What to produce: Return every line of the data below exactly, but do not include the images.

[[ Record set, beginning ]]

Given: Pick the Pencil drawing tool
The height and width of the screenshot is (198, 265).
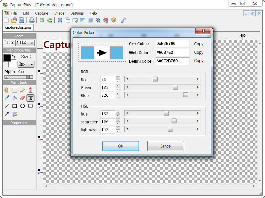Looking at the screenshot, I should point(23,90).
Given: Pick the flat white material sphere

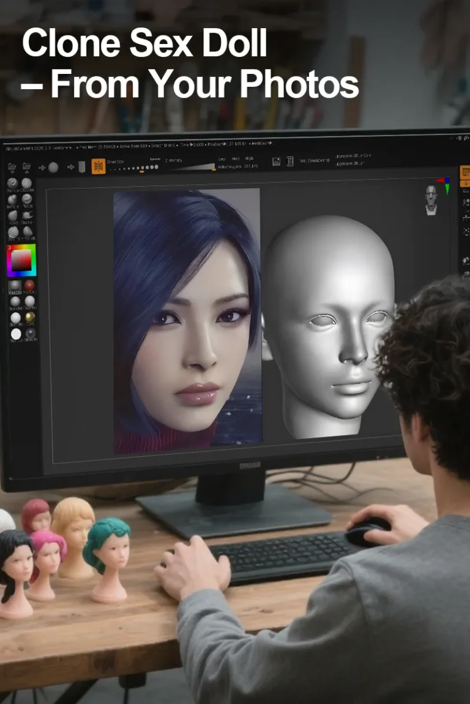Looking at the screenshot, I should (x=16, y=334).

[[ Record set, end ]]

Task solution:
Given: Pick the Pencil drawing tool
The height and width of the screenshot is (198, 265).
Looking at the screenshot, I should point(23,90).
Given: Pick the flat white material sphere

Looking at the screenshot, I should (x=16, y=334).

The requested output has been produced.